When the customer goes silent, the first thing you need to do is let them think.
The worst thing you can do is jump in and start giving them a reason to not buy right now.
When you jump in too quickly, almost always the signal that you send is you’re willing to make a deal or you’re in a panic to get the order.
Either way, you lose and the customer wins.
The customer wins because they wind up getting a better deal or they walk away because they don’t have confidence in you and what you’re selling.
If you have taken the time to understand from the customer their needs and have structured your value proposition accordingly, then you have nothing to worry about.
Just because the customer doesn’t say “yes” right away is not a reason to worry. We all make our decisions at various rates of speed.
This again is where your sales process should have helped you understand a little bit about how the customer thinks and the speed with which they make decisions.
A question I like to ask during the selling process to find out more is, “How have you made decisions like this before?” Goal is to get them to share with you in advance what you might be able to expect from them when it’s time to close the sale.

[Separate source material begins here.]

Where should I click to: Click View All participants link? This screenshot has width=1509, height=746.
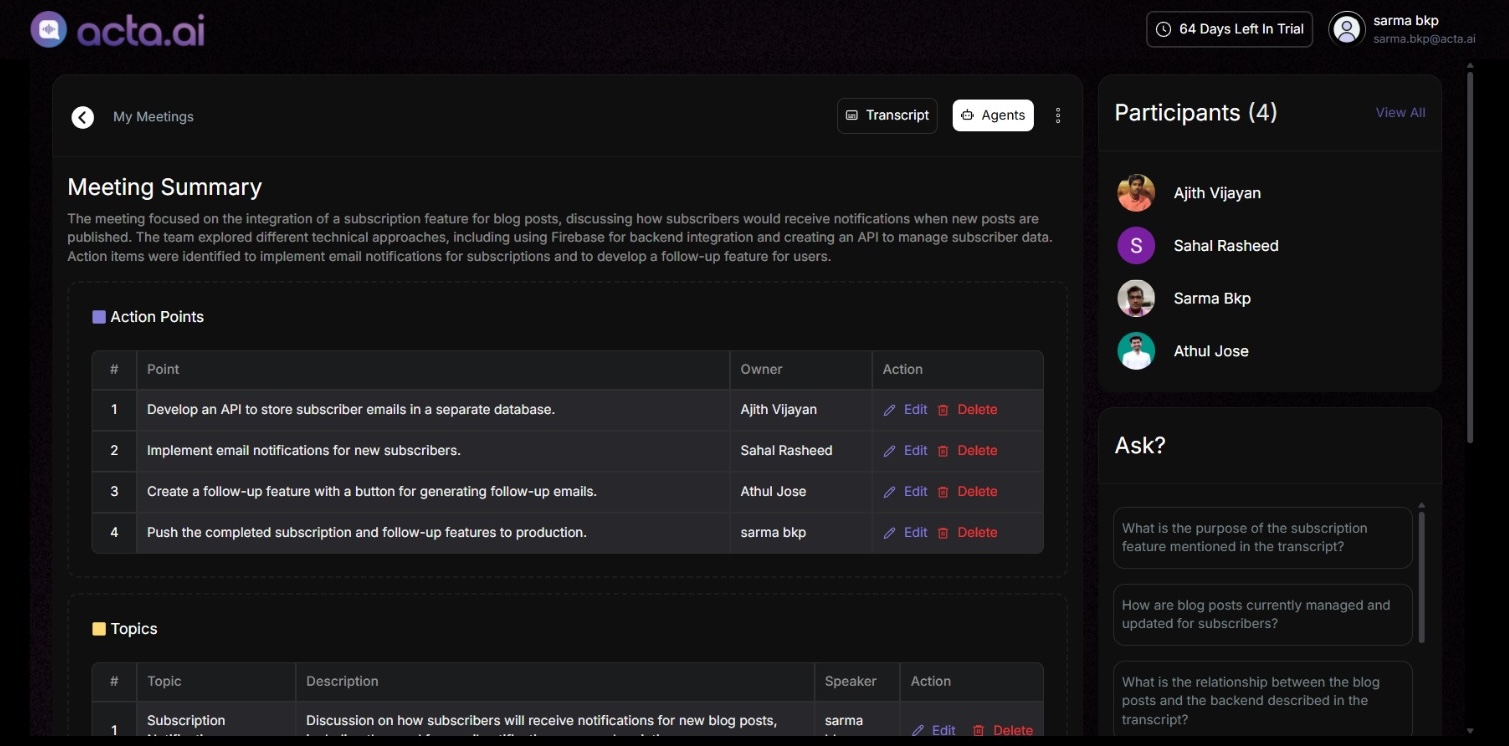click(x=1400, y=113)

If the customer goes completely silent on you and won’t give you any indication as to why, you should try one of the below methods:
If you’re still in the meeting with them or on the phone, use the assumptive closing technique. State confidently something like, “Well, would the 15th or 21st work best for you to start receiving the order?”
Yes, the approach also works in an email, but my preference is to always close deals minimally over the telephone if I can’t meet with them in person.
If a day or two has gone by and you still haven’t heard anything, approach them with a question that ties back to a critical need they have and link it to the urgency of time.
An example might be, “I know you have the new plant starting up in 6 weeks, and in order for everything to run smoothly, we’ll need to get the order moving forward by the end of the week.”
With this situation, you’re drawing attention to a key need they have and help them realize why they have been dealing with you from the beginning. You are committed to advising them on solutions.
Having a customer go silent is not the end of the road. It’s merely an opportunity for you to get paid doing what you’re supposed to be doing — closing sales other people can’t get!